In the records below, repeat word for word only the lines starting at the one that contains "Open the comments panel" and ending at the one that contains "This screenshot has height=448, width=480.", pictures excluded.

(Beginning of Task data)

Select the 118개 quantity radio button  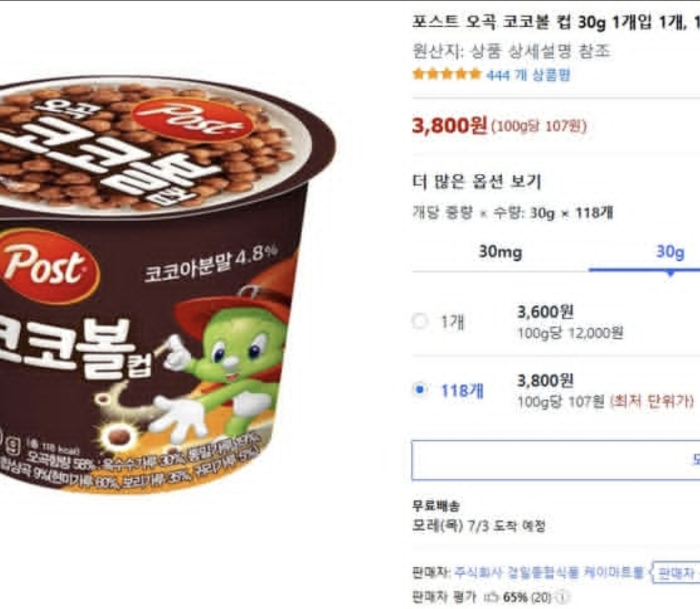point(419,390)
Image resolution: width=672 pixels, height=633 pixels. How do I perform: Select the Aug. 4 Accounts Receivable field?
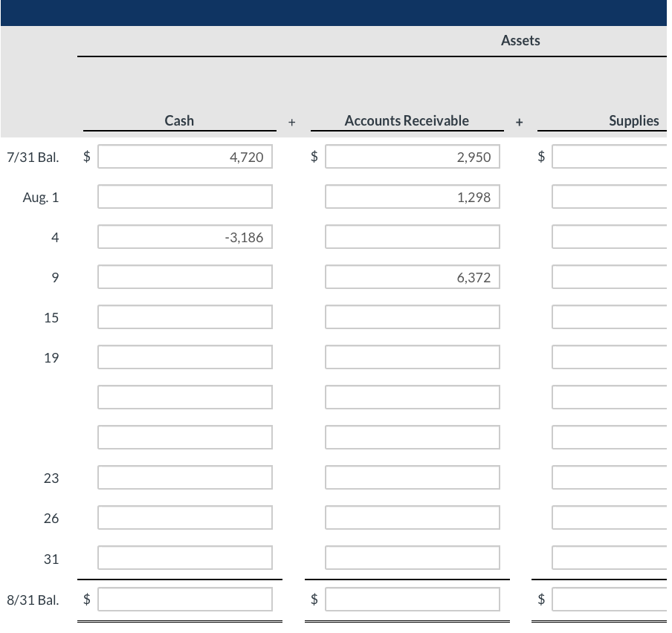412,236
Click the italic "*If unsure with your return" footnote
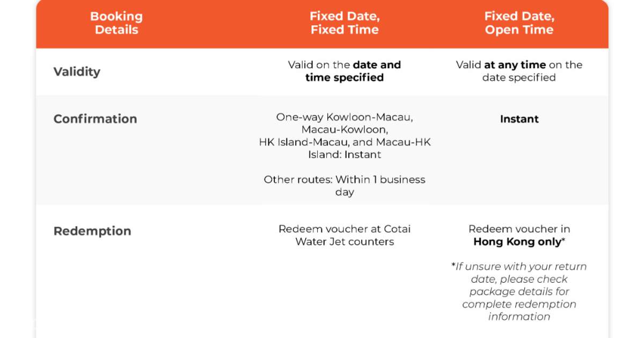The height and width of the screenshot is (338, 644). tap(519, 267)
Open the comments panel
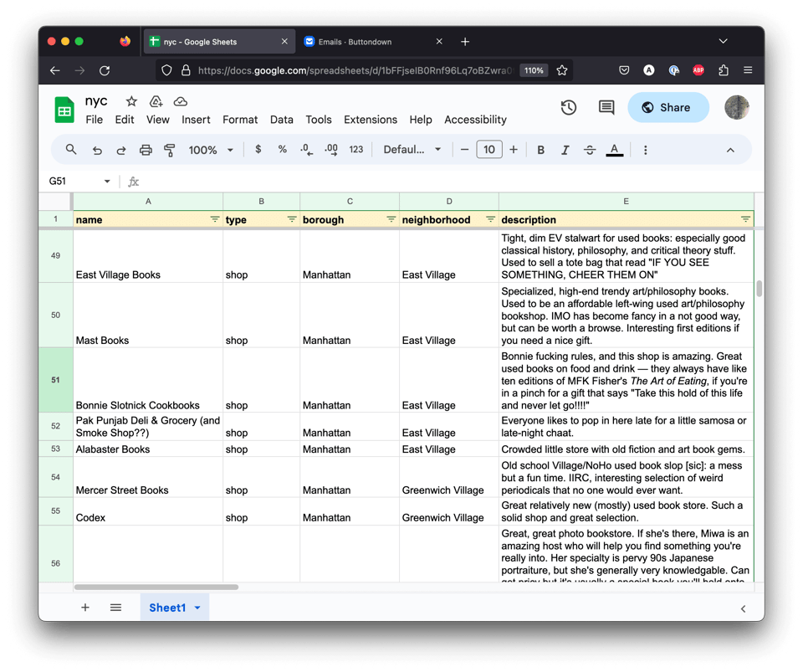803x672 pixels. tap(606, 107)
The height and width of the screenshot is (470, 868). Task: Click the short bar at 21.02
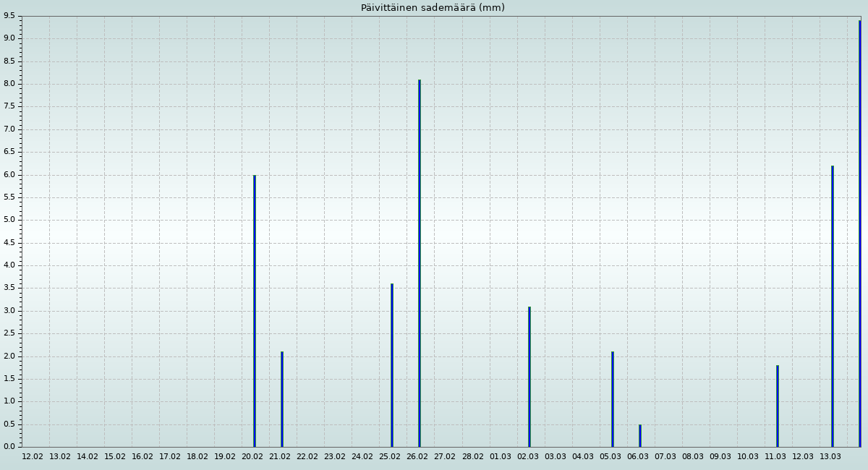(x=282, y=399)

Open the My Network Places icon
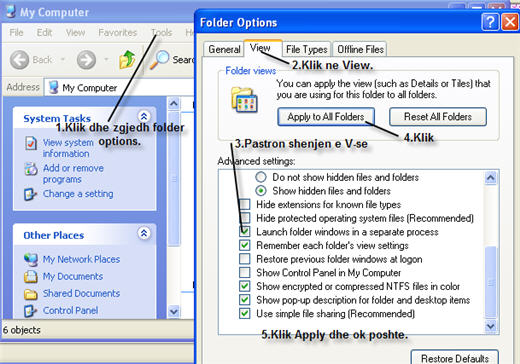[x=31, y=259]
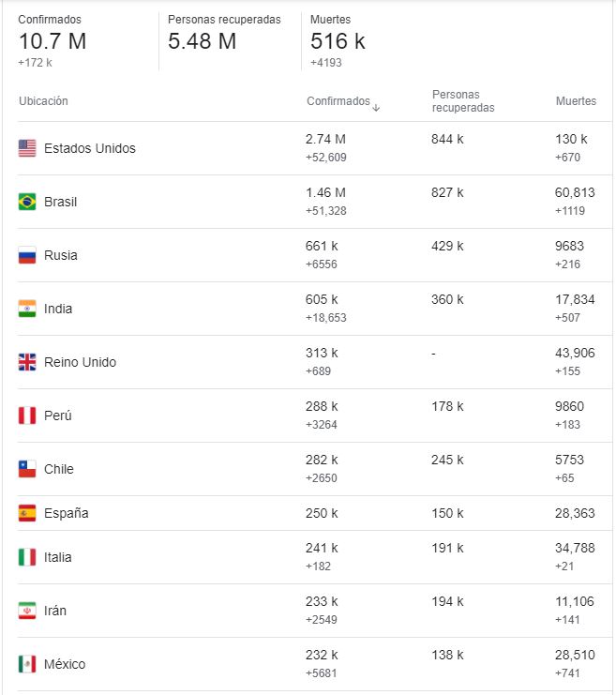616x695 pixels.
Task: Click the Mexico flag icon
Action: click(x=27, y=664)
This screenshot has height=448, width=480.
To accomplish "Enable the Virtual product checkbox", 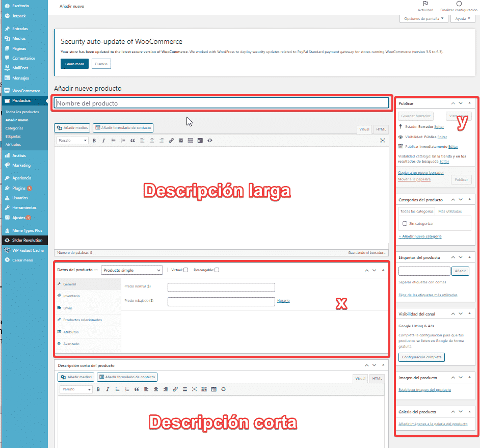I will pos(185,270).
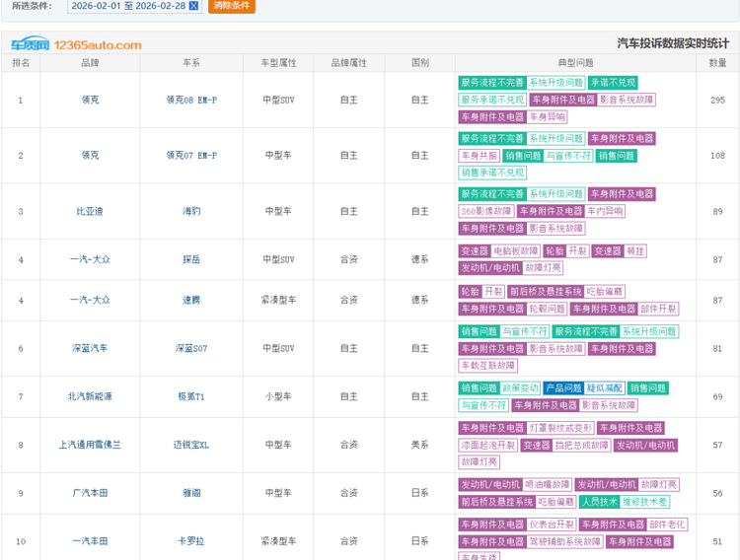Select the 深蓝汽车 brand link
This screenshot has width=740, height=560.
pyautogui.click(x=90, y=349)
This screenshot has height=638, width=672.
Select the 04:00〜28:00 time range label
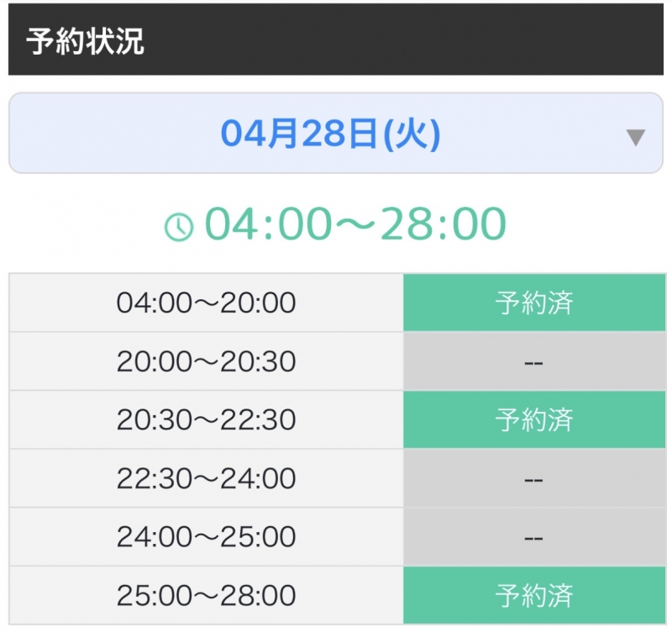coord(353,221)
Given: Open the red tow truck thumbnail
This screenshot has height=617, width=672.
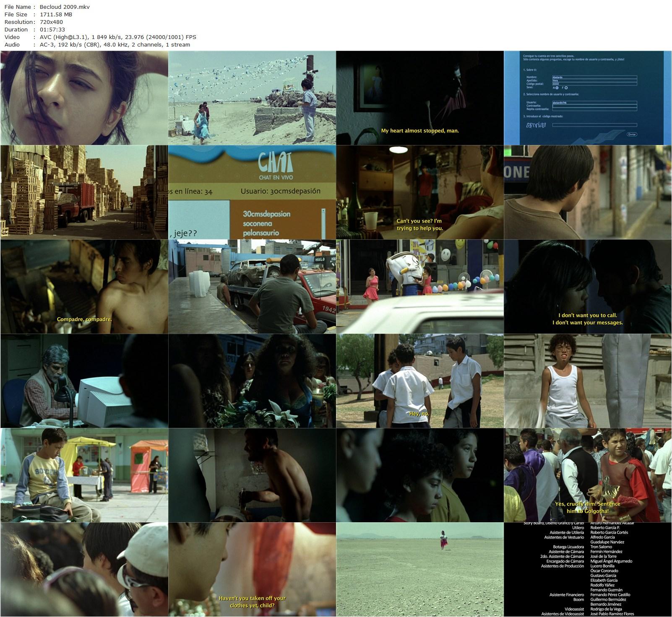Looking at the screenshot, I should point(252,287).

(End of Task data)

● Solution for this task:
Open the comments panel
803x672 pixels. tap(606, 107)
The height and width of the screenshot is (470, 868). Task: Click the short bar at 21.02
(x=282, y=399)

Open the My Network Places icon
[x=31, y=259]
616x695 pixels.
Task: Click the Mexico flag icon
Action: click(x=27, y=664)
This screenshot has height=448, width=480.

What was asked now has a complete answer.